I refused all "scientific" tests, such as blood and the horribly inaccurate breathalyser (ask a cop if he'd take a breathalyser, it's funny). It was still a legal right to do so. *dries a tear*
When we get to County, I do the whole try to sleep in a hard ass chair, handcuffed thing for an hour and a half, then he pulls me in to sign a confession.
On the way there I did talk to him a little about the girl problems, and I was careful, but I would avoid such risky behavior if I did it again. I only told him a couple of sentences about the girl shit before I said, "I should probably not talk to you right now." He asked why, and I told him, "Because you're a cop."

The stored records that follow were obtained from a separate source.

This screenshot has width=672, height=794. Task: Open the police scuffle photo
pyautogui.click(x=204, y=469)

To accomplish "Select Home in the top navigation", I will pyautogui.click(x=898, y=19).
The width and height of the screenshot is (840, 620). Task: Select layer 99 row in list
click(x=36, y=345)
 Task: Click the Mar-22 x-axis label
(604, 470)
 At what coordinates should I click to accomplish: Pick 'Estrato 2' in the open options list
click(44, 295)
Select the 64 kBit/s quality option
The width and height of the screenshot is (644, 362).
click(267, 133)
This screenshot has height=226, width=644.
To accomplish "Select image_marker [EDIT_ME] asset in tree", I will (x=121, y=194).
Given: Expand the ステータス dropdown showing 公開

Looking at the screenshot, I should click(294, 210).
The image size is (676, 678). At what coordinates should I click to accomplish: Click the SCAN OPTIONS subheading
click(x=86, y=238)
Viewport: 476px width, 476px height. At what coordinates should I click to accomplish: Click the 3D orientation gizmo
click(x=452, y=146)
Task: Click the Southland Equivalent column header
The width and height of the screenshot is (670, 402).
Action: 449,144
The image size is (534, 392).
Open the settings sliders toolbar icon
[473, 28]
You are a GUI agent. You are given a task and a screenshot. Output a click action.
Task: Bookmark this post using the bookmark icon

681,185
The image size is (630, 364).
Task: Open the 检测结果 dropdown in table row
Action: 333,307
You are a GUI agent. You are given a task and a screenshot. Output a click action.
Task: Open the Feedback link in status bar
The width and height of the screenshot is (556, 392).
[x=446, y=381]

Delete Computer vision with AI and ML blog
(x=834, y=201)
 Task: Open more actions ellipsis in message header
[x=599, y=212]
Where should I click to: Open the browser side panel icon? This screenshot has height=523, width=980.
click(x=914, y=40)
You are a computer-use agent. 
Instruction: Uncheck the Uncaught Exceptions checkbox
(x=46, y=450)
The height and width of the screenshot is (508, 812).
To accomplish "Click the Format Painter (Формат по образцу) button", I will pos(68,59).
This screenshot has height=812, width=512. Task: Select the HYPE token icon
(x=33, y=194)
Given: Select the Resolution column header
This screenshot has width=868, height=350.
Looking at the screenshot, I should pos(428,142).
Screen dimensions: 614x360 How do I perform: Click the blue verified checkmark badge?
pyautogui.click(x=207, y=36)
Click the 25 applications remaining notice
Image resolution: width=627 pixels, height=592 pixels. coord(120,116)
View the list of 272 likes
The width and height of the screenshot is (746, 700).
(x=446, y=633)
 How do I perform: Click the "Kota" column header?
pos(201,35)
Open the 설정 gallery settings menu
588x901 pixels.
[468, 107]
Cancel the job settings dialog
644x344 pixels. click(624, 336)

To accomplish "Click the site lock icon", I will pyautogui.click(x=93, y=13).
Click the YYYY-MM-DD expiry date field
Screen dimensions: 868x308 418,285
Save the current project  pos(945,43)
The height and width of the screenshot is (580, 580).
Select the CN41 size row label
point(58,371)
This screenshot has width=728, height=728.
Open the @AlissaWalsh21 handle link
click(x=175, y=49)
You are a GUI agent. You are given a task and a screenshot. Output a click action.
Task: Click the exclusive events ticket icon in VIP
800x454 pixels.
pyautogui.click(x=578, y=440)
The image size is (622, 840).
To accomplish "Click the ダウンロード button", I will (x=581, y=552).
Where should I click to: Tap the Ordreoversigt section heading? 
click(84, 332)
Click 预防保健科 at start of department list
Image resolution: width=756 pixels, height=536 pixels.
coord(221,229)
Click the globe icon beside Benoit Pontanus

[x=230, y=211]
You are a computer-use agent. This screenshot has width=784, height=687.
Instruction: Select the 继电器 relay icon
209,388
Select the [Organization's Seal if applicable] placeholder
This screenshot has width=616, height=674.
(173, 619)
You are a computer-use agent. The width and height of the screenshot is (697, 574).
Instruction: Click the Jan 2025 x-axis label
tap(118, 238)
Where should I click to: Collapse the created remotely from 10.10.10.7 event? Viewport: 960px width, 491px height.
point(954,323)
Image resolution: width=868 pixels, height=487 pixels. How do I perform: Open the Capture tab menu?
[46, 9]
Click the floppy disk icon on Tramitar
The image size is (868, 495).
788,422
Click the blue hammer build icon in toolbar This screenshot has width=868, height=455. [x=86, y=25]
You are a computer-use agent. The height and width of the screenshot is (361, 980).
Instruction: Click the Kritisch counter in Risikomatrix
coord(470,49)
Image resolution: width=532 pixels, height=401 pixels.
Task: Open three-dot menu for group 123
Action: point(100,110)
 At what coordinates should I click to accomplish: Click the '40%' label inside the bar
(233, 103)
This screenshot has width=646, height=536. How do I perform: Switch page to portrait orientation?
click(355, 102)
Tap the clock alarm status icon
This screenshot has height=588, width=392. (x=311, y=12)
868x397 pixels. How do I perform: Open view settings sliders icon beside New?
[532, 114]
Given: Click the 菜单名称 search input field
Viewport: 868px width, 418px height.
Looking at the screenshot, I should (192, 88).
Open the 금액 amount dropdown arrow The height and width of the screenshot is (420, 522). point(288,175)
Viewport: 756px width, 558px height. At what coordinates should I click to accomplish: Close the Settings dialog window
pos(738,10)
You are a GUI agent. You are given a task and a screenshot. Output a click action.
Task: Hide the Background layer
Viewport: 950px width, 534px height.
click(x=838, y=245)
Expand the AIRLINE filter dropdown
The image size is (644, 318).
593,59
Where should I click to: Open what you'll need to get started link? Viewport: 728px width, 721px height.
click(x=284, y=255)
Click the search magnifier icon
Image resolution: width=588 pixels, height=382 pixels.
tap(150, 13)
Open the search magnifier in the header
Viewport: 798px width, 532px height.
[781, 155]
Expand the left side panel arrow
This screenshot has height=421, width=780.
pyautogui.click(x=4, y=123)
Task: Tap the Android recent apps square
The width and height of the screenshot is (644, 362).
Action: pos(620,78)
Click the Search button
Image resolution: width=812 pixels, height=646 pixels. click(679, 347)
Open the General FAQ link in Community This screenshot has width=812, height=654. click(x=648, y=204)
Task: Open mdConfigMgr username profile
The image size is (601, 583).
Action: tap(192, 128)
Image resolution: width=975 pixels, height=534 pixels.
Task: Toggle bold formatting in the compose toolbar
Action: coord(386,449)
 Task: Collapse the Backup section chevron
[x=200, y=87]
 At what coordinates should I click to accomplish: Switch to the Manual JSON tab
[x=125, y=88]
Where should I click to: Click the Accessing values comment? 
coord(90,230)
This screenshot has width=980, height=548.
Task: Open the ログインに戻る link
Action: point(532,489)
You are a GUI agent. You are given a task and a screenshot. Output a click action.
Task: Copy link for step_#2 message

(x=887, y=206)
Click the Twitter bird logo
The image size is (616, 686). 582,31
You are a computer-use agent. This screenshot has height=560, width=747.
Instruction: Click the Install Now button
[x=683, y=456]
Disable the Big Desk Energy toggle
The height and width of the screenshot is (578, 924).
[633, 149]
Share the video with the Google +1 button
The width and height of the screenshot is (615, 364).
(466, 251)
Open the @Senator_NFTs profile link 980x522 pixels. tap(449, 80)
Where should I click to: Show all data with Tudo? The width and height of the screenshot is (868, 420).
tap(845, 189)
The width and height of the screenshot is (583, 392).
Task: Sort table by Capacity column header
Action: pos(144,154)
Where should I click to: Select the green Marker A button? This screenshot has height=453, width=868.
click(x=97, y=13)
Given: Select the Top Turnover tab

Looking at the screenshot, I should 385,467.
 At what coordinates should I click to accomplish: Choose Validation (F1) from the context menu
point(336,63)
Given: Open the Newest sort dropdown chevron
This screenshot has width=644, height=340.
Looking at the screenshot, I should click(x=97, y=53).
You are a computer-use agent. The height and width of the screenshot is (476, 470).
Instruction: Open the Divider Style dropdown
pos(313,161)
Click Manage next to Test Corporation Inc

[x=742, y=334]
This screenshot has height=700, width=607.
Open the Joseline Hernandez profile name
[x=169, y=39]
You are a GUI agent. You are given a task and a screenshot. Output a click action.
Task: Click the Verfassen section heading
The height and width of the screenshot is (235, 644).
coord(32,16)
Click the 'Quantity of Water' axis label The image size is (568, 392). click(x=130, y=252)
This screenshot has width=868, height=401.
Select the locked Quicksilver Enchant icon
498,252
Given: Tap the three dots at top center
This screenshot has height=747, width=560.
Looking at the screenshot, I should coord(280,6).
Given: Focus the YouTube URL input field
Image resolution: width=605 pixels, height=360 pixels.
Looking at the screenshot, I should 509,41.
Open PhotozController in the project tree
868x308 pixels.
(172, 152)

Anyways, I was way too drunk and sleepy to read the confession he wrote out for me, so I just got to the point and said, "I'm not signing or saying anything without my lawyer (you don't need a lawyer to say that, I didn't have a current one). He asked if I was sure or some little beg like that, and I responded with "I'm taking advantage of my right to remain silent. Can I please have a pillow?"
I still have the DVD and I know how smashed I was. Witness/friends that saw me that night cannot believe it. I only got away with a plea, but it was for obstruction of a roadway or some retarded shit, and I didn't get a wrecking DUI strike. I didn't even keep my mouth closed correctly, but I now see the intense value of it.
Great link, thanks for spreading your love.
If there are any MADD like people that have a problem with me, please start another thread about it and I'll argue with you there, so as not to derail this useful thread. I just wanted to offer testimony in agreement with the advice of the thread.